- **LISTED RECORDS**
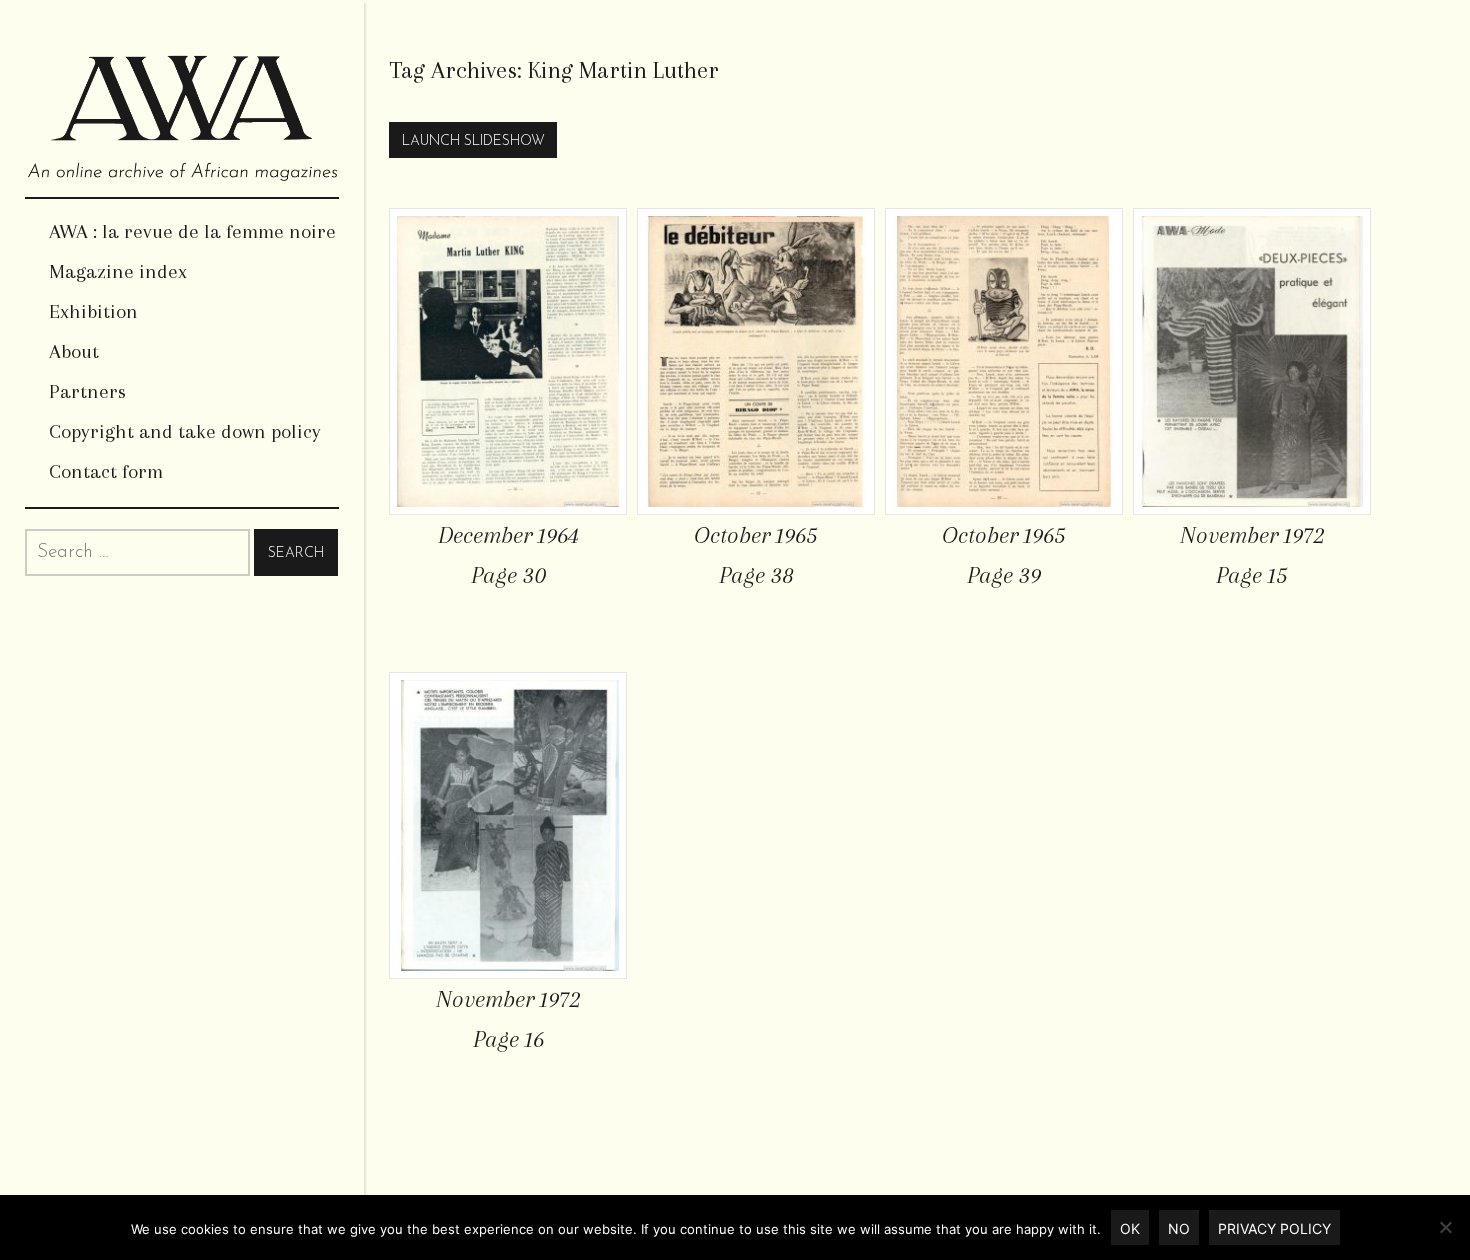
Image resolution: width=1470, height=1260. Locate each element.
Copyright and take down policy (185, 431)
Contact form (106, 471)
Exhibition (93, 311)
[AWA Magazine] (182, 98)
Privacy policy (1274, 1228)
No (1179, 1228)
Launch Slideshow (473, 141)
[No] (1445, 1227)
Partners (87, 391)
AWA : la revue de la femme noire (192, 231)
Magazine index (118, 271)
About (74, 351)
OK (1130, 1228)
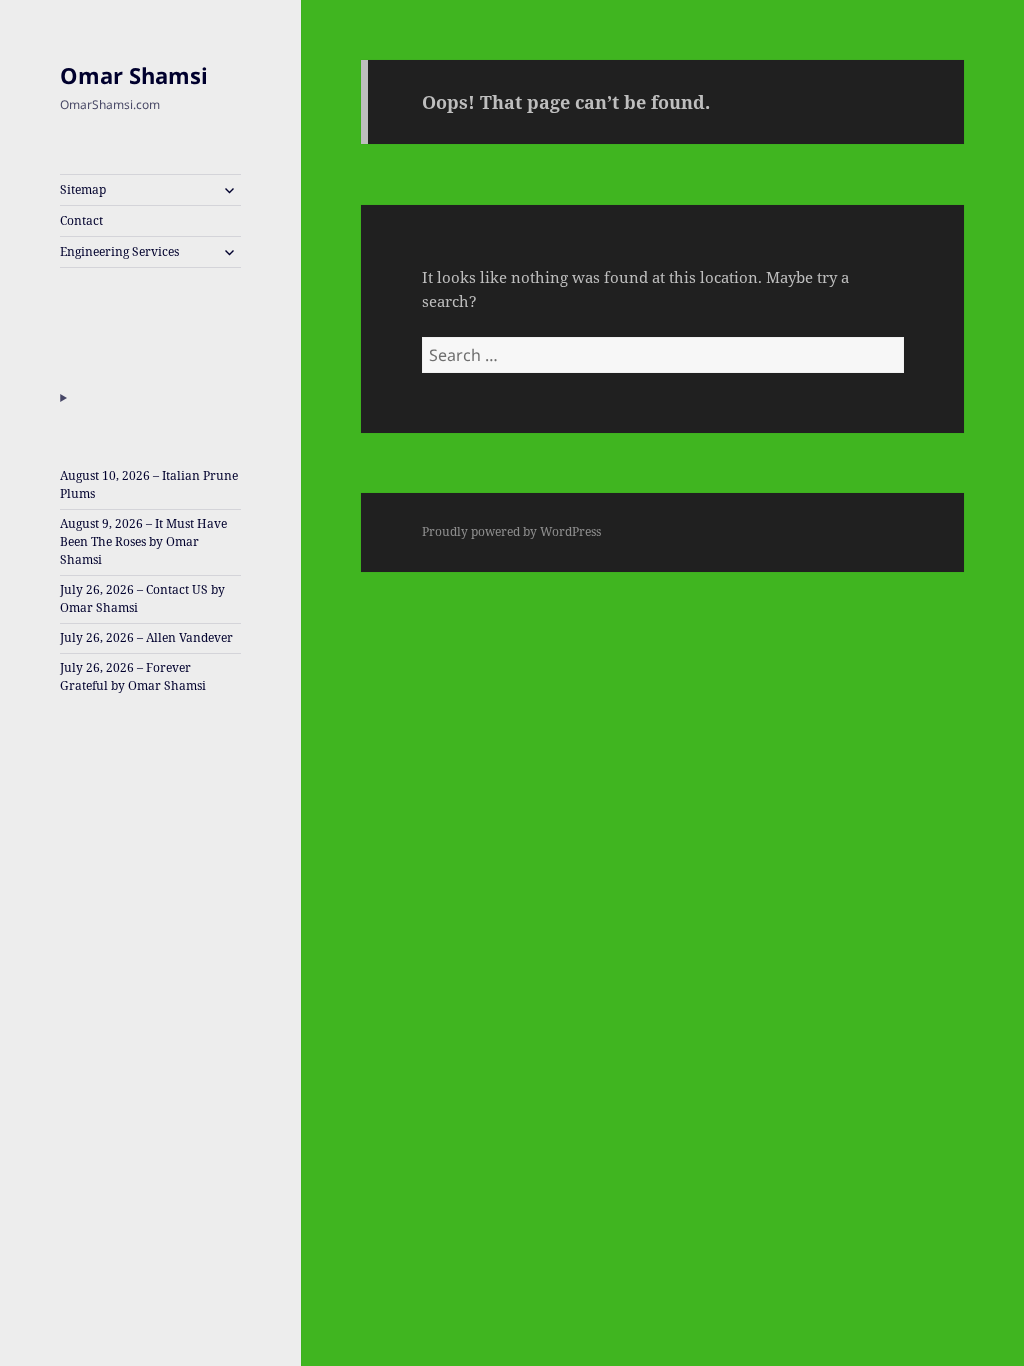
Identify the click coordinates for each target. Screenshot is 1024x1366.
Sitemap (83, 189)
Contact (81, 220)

--

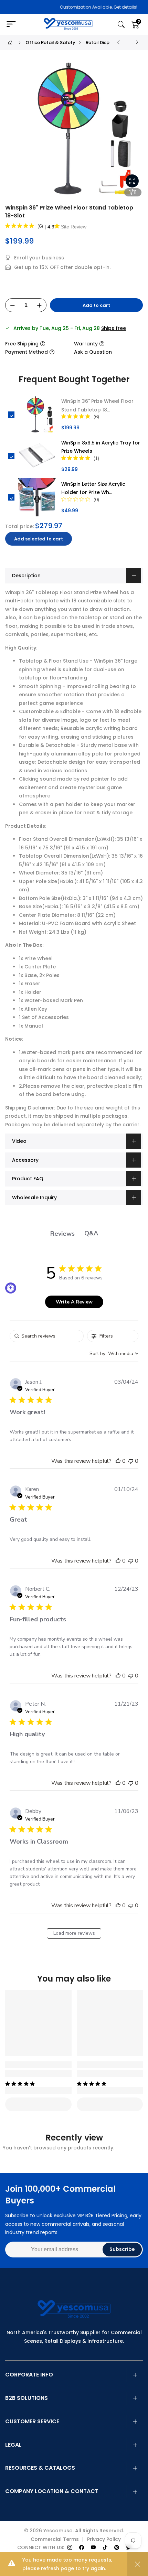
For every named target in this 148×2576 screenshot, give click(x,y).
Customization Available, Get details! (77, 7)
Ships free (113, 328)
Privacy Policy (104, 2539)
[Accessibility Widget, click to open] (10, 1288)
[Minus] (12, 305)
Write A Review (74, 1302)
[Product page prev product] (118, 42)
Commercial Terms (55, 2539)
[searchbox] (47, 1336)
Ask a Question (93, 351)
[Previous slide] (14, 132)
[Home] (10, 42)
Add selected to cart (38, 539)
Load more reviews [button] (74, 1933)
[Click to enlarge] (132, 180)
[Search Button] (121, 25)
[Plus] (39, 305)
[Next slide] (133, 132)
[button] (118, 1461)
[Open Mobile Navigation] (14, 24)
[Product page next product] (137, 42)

---

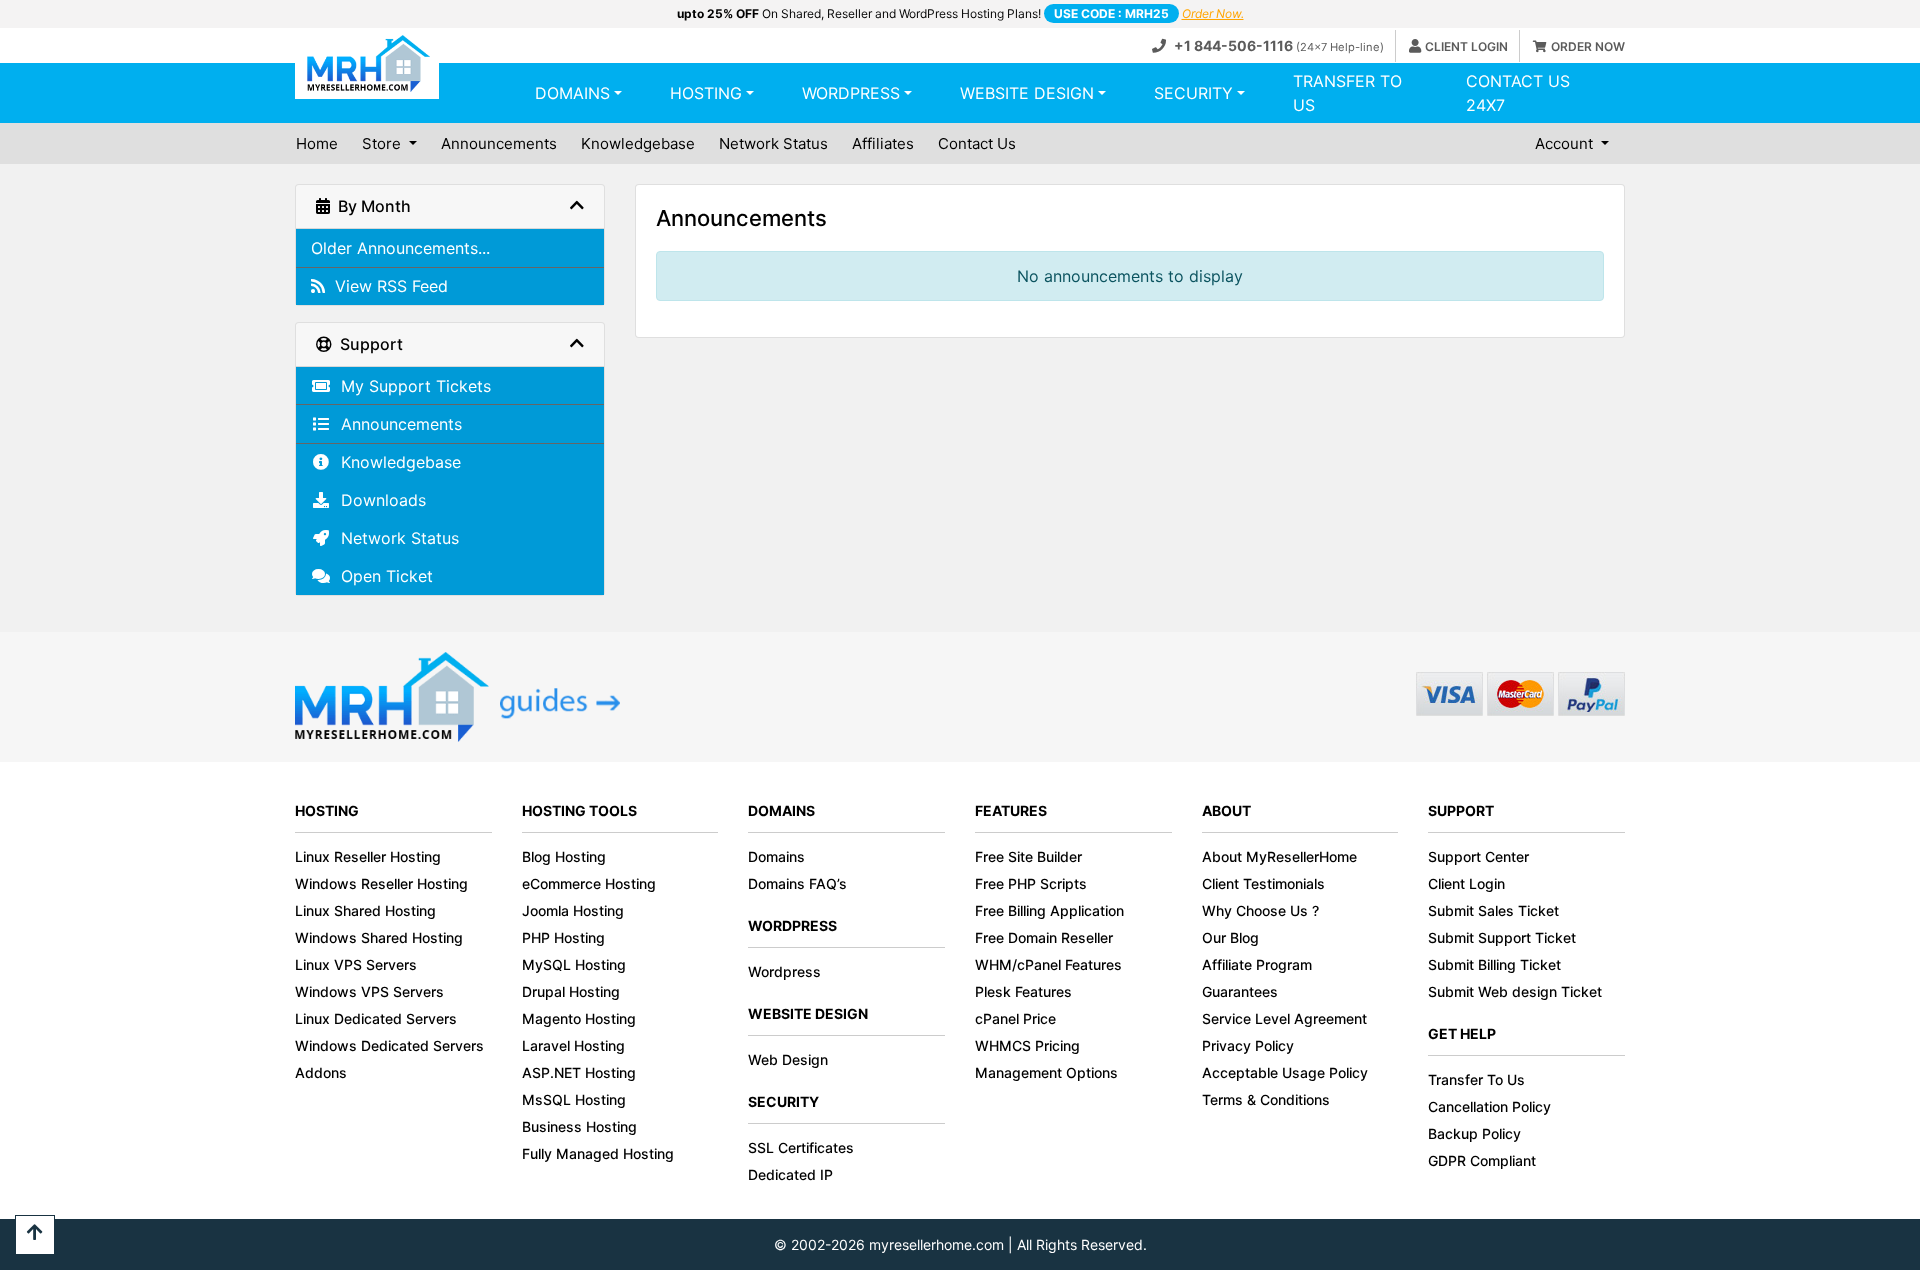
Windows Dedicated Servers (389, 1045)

- **TASK BRIEF**
Show the lines of the records that contain the word "page".

- **FINISHED TASK**
[Product page prev product] (118, 42)
[Product page next product] (137, 42)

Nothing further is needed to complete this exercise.